Last month we profiled an acquisition of a large independent living community in Arizona by West Living, but what we didn’t know was that they had also purchased a second community that was almost as large. Located in California, this campus includes a main building with 98 units that are mostly assisted living, plus six “cottages” that contain eight units each for a total of 48 units that are mostly independent living. The occupancy in the main building is about 80%, while the cottages are much lower at 50% for a combined 70% occupancy for the community. Occupancy a year ago was about 61% after the secured lender (the seller) foreclosed on the property in November 2008. Average rents across the board are about $4,000 per month. When they foreclosed, Medical Capital leased the property for one year to a third party manager, Autumn Care, which was able to bring the occupancy up to the current level, but the sale coincided with the end of their agreement.

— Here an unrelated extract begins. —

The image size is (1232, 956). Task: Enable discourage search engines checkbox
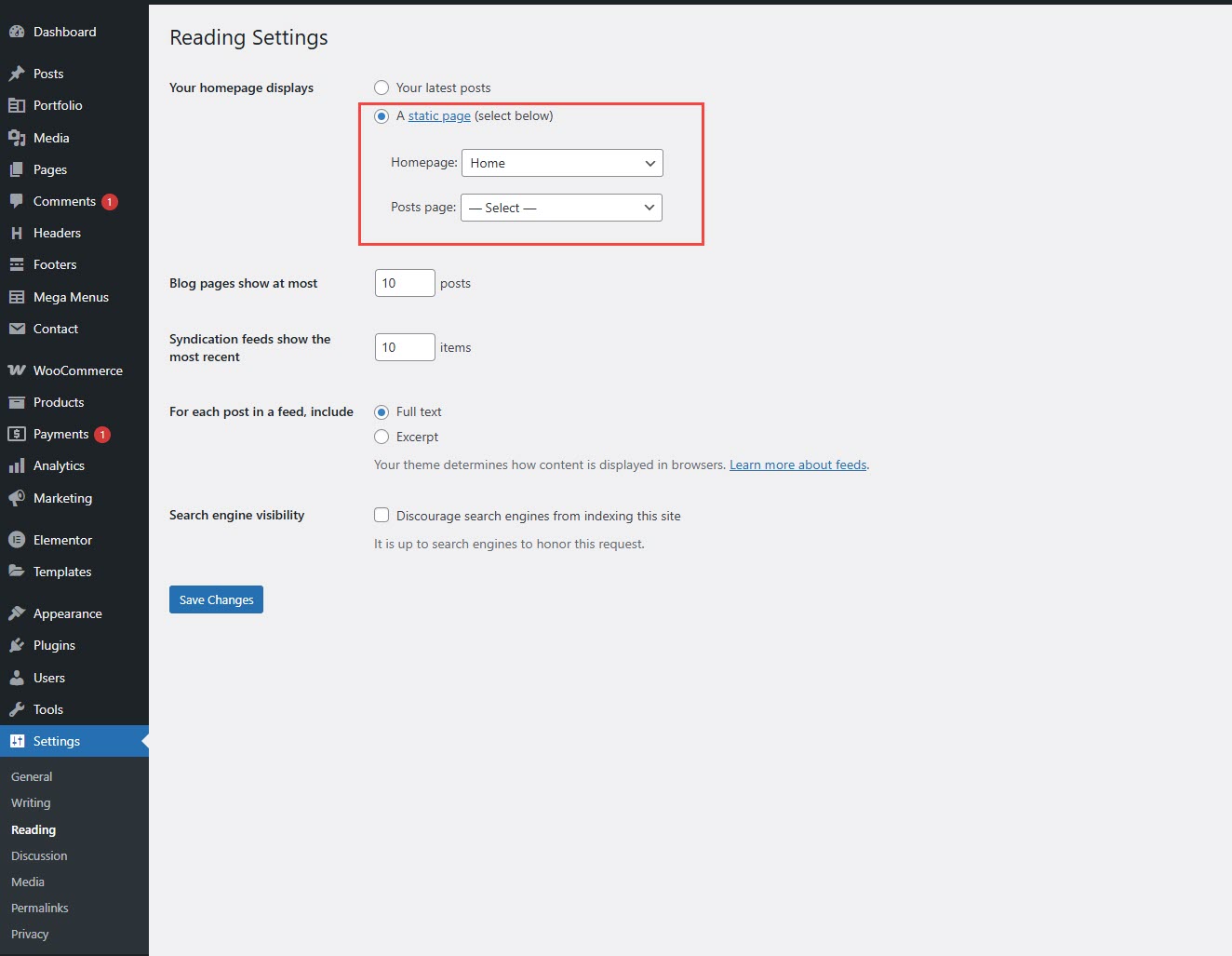(x=382, y=515)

This community was built in 1980, and West Living plans on spending $2 to $3 million in improvements over the next few years to spruce things up a bit, which we assume will be money well spent. The purchase price was $14.4 million, or $98,600 per unit, which translates into a 9.6% cap rate on 2010 estimated EBITDA. Revenues are projected to be just over $5.1 million with a 27% operating margin, but that assumes a modest 4% increase in revenues from 2009 and not much of a change in occupancy until later in the year. The independent living cottages have obviously been the problem, and management believes it will take at least two years to bring them to stabilized occupancy. And, once that happens, as part of the deal there are an additional 1.8 acres that can be developed in the future.

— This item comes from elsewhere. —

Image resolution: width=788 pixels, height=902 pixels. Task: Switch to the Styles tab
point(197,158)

This acquisition, like the one in Arizona, was purchased with all cash and will be financed at a later date when the cash flow and value are both much higher. West Living has a 20-year time horizon, and with “patient capital” backing them, they will have the time to get it done the right way. The company wants to complete 12 to 15 acquisitions in the next three to four years, so they plan to be busy. In addition, they have a development in La Quinta, California that should break ground in 2011 and another one in Carlsbad that should start in 2012. Obviously, this management team is optimistic on the sector’s future, and for a reason.